The Sacrifice was reportedly shot in three weeks (an impressively short timeframe for a war epic) with three high profile directors at the helm: Guan Hu hot off another war epic, The Eight Hundred (but not that hot off it, as the latter film was long-delayed), Lu Yang (mostly known for his outstanding Brotherhood of Blades diptych), and Frant Gwo (of the sci-fi mega-success The Wandering Earth). It is set during the Korean war, as the Chinese PVA (People’s Volunteer Army) prepares for the battle of Kumsong, in which it is to back the Korean People’s Army against the US forces. For that to happen, the PVA must cross the Kumsong bridge on time, and thus constantly defend it and rebuild it as the US air force bombs it mercilessly. Across four chapters, we follow the soldiers crossing the bridge, the US pilots attacking it, the anti-aircraft artillery defending it, and in the end the sacrifice of hundreds of Chinese men forming a human bridge to allow the troops to arrive on time to the battlefield.

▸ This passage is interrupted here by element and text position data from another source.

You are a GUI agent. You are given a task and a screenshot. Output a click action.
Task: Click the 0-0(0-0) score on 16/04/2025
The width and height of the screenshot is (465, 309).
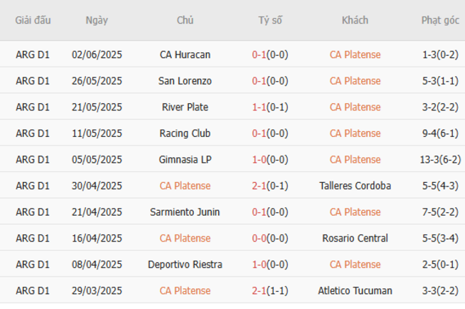coord(270,238)
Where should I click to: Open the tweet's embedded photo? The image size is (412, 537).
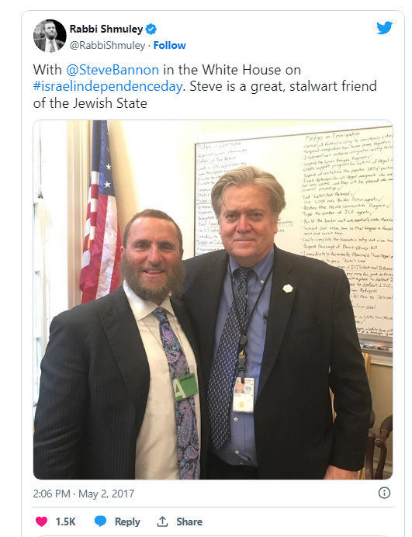tap(213, 300)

It is unclear whether the three directors split duties on all chapters, or each handled a separate chapter; but in any case there are no major stylistic discrepancies between each segment. Cinematography is credited to four different people: Luo Pan, Liu Yin, Han Qiming and Gao Weizhe, but remains a uniform and superb middle-ground between the near-monochrome many Chinese (or Korean) war epics espouse, and the splashier feel of Oxide Pang’s efforts in the genre (like My War or Towards the River Glorious). Earthly tones prevail, except in night scenes where a striking red and gold prevails, deeply evocative in a double-edged way: as a symbol of heroism, and as a near-exploitative gory showcase – indeed, not even in Sly Stallone’s superlativeĀ Rambo has one seen people more literally blown up to smithereens. Narratively though, the film struggles a bit more. The tone is not always even, trying to combine slightly offbeat vignettes (the bickering between top-billed Zhang Yi and Wu Jing, or Deng Chao’s extended cameo as an officer whose dialect isn’t understood by many), gritty, blood-soaked war scenes, and a near-religious coda.

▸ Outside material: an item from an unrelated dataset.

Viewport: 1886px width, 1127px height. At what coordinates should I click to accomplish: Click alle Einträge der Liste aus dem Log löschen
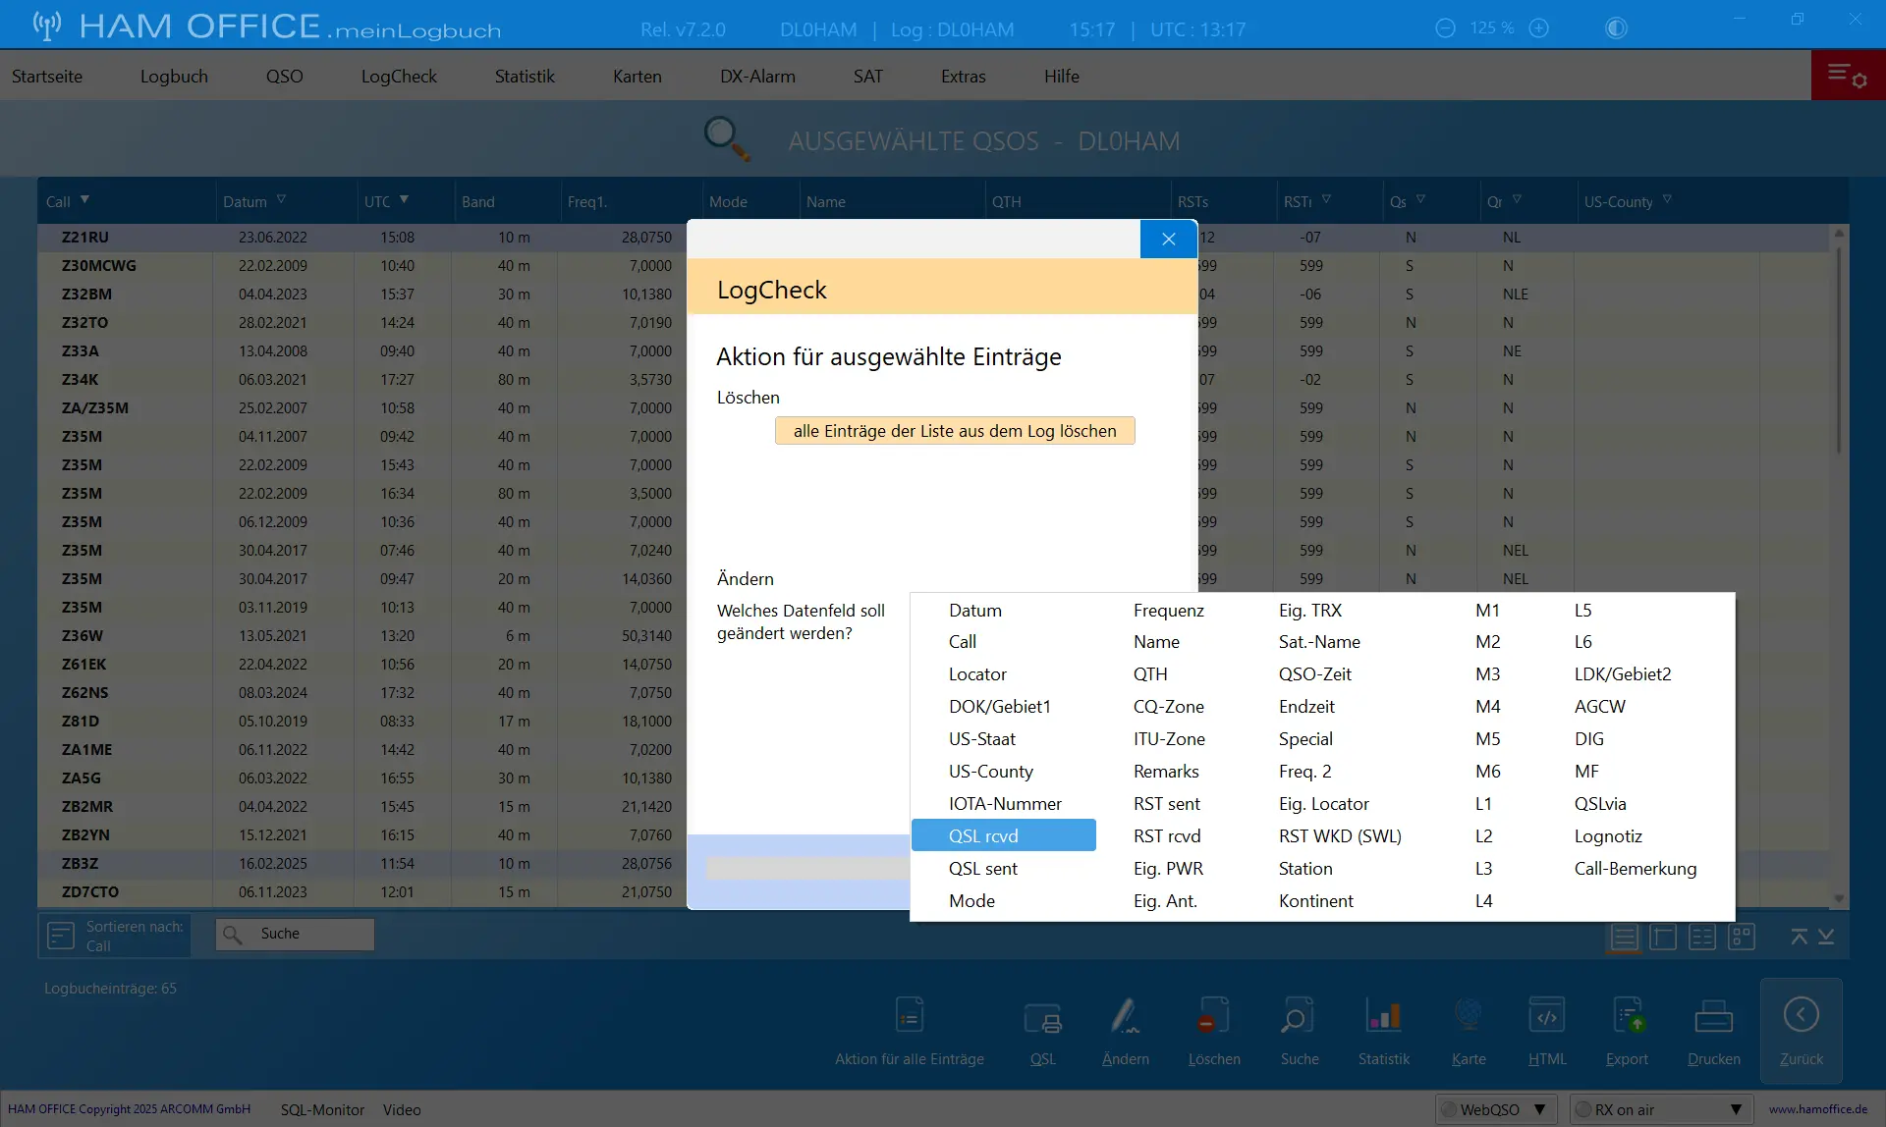[x=955, y=431]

And the idea of having each of the first three chapters recount the same sequence of events (rewinding every time a new chapter starts) doesn’t work in the film’s favor: such a concept works when each new chapter adds new depth and perspective. But here it is akin to watching the same shootout from three corners of the same room: sure, the point of view changes slightly, but no new insight or poignancy is gained. It’s a pleasure to see Wu Jing in a salty supporting role, shedding any trace of his martial arts persona, trading barbs with Zhang Yi in the kind of hangdog role he can do in his sleep by now, but the fact that their barely-sketched relationship is as deep as the film goes into its characters, doesn’t work in its favor. Nor does the second chapter, a cartoonish portrayal of the US side, through an American pilot (played by grimacing Russian actor Vladimir Ershov) who wears a stetson because you know Americans are cowboys, aren’t they?
Long Story Short: A visually stunning but narratively undercooked war epic. **1/2
ManInBlack
/ January 5, 2021I wonder if having a Russian play an American is to get back at Hollywood for casting anyone remotely Asian looking as whatever Asian nationality the script calls for (like Zhang Ziyi playing a geisha)?
LP Hugo
/ January 5, 2021I’d say it’s more an equal degree of not giving a f*ck…
ashiusx
/ October 14, 2021Funny enough, I don’t remember any single Russian actor playing a single major role in the Black Widow movie. I guess Taskmaster counts? But I don’t remember any speaking lines from that character.
Mik
/ January 22, 2023Chinese Kommunist propaganda in our TV’s?